A robust Python library of building blocks to assemble efficient, scalable ETL pipelines for Neo4j.

It simplifies the process of moving data from SQL, CSV, and Parquet sources into Neo4j by handling common concerns like batching, parallelism, logging, and error handling.

## Key Features

*   **Task-Based Architecture**: Compose pipelines from reusable units of work.
*   **Parallel Loading**: Optimized strategies for high-performance loading without locking issues.
*   **Data Validation**: Integrated Pydantic support for ensuring data quality before loading.
*   **Detailed Reporting**: Built-in tracking of execution time and row counts.
*   **Flexible Sources**: Support for SQL (via SQLAlchemy), CSV, Neo4j and Parquet (via PyArrow).

## Parallel Loading Example

The library provides specialized tasks for parallel data loading. By using a "mix-and-batch" strategy, it can load relationships in parallel while minimizing deadlocks.

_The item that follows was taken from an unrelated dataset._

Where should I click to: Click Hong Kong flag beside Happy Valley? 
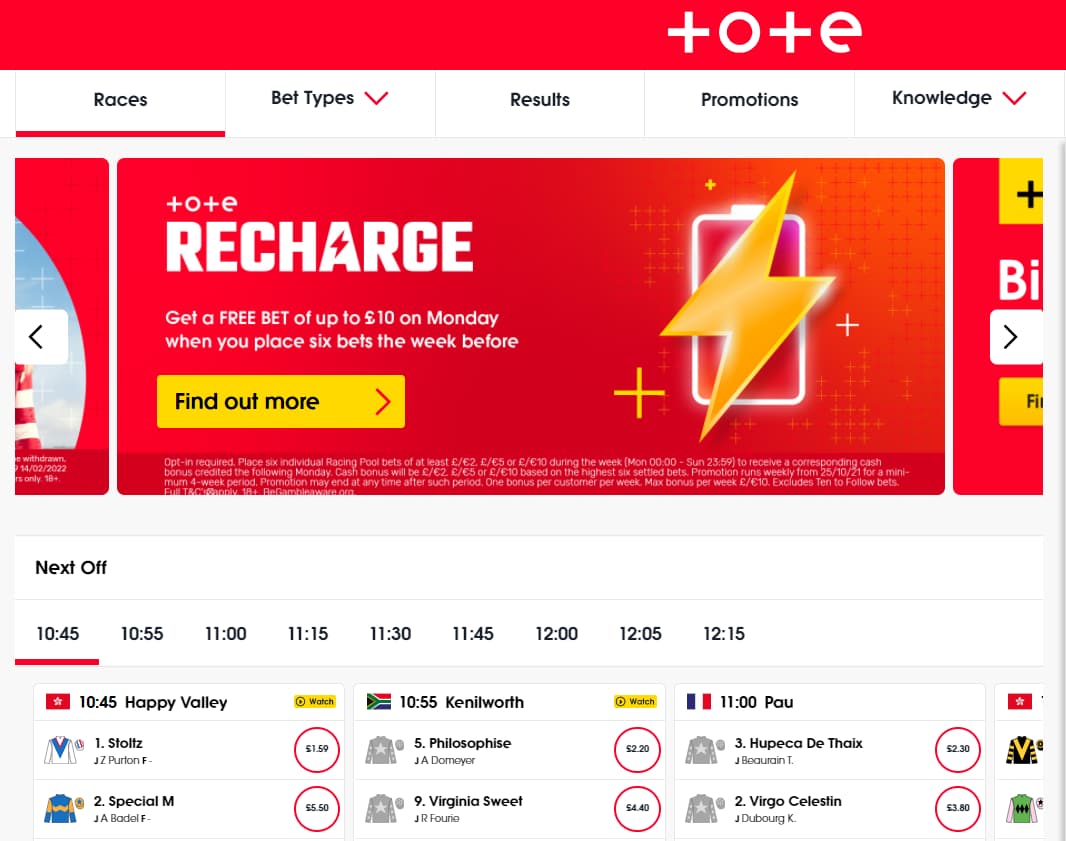pos(57,702)
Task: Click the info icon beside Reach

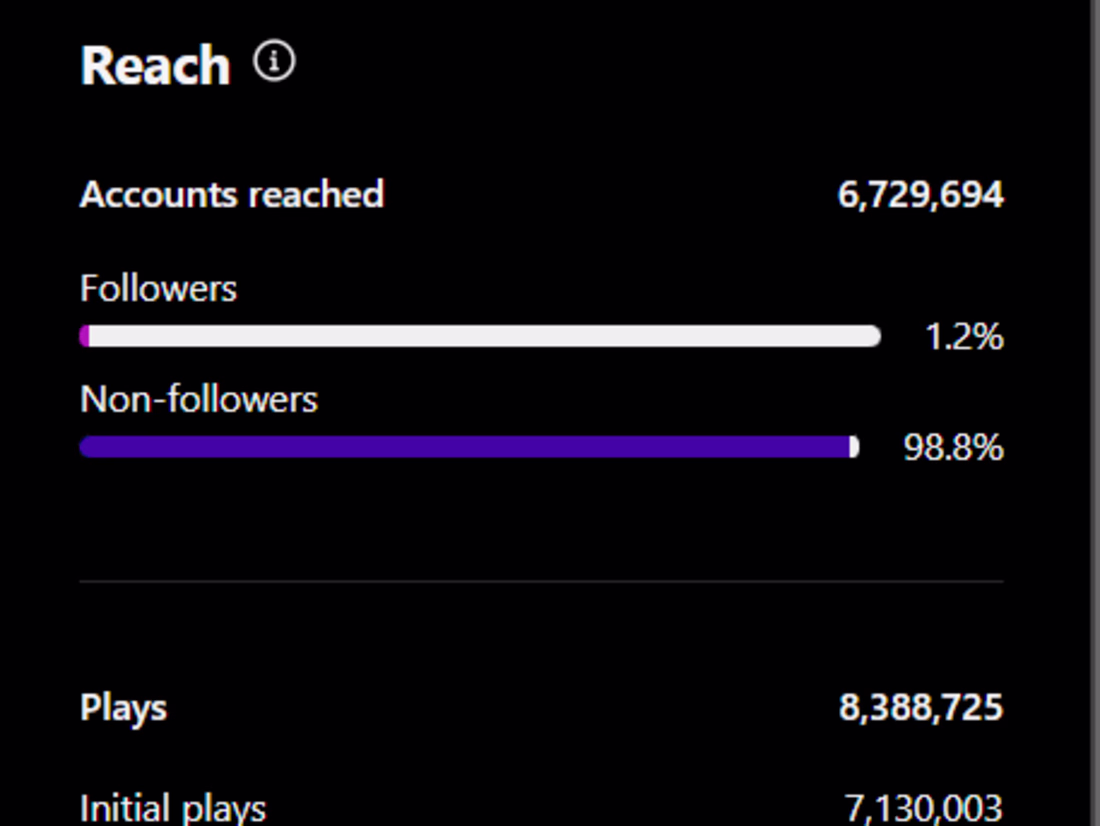Action: [274, 63]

Here is an example of defining a parallel CSV loader task (taken from the `examples/nyc-taxi` project):

```python
from pathlib import Path
from etl_lib.core.ETLContext import ETLContext
from etl_lib.core.SplittingBatchProcessor import dict_id_extractor
from etl_lib.task.data_loading.ParallelCSVLoad2Neo4jTask import ParallelCSVLoad2Neo4jTask
from model.trip import Trip # Your Pydantic model

class LoadTripsParallelTask(ParallelCSVLoad2Neo4jTask):
    def __init__(self, context: ETLContext, csv_path: Path):
        super().__init__(
            context,
            file=csv_path,
            model=Trip,
            error_file=Path('errors_parallel.json'),
            batch_size=5000,
            max_workers=10
        )

    def _query(self):
        return """
            UNWIND $batch AS row
            MATCH (pu:Location {id: row.pu_location})
            MATCH (do:Location {id: row.do_location})
            CREATE (t:Trip {
              id: randomUUID(),
              pickup_datetime: row.pickup_datetime,
              dropoff_datetime: row.dropoff_datetime,
              ...
            })
            CREATE (t)-[:STARTED_AT]->(pu)
            CREATE (t)-[:ENDED_AT]->(do)
        """

    def _id_extractor(self):
        # Defines how to route rows to avoid locking on start/end nodes
        return dict_id_extractor(table_size=10, start_key='pu_location', end_key='do_location')
```

## Documentation & Examples

Complete documentation can be found on https://neo-technology-field.github.io/python-etl-lib/index.html

See the examples directory for complete projects:
*   [GTFS Example](https://github.com/neo-technology-field/python-etl-lib/tree/main/examples/gtfs)
*   [MusicBrainz Example](https://github.com/neo-technology-field/python-etl-lib/tree/main/examples/musicbrainz)

## Installation

The library can be installed via:

```bash
pip install neo4j-etl-lib
```

## System Dependencies

Some components or documentation tools require additional system-level packages.

### Graphviz
If you are building the documentation locally and want to generate diagrams (e.g., using `make docs`), you need Graphviz installed.

**Debian/Ubuntu:**
```bash
sudo apt install graphviz
```

**Fedora/RHEL/CentOS:**
```bash
sudo dnf install graphviz
```

**Arch Linux / CachyOS:**
```bash
sudo pacman -S graphviz
```

### Podman + Testcontainers (Linux)
Don't. I could not get this to work without a brittle setup. I currently run my tests by pointing to a running db instance via `.env`. And on CI I use docker and it just works.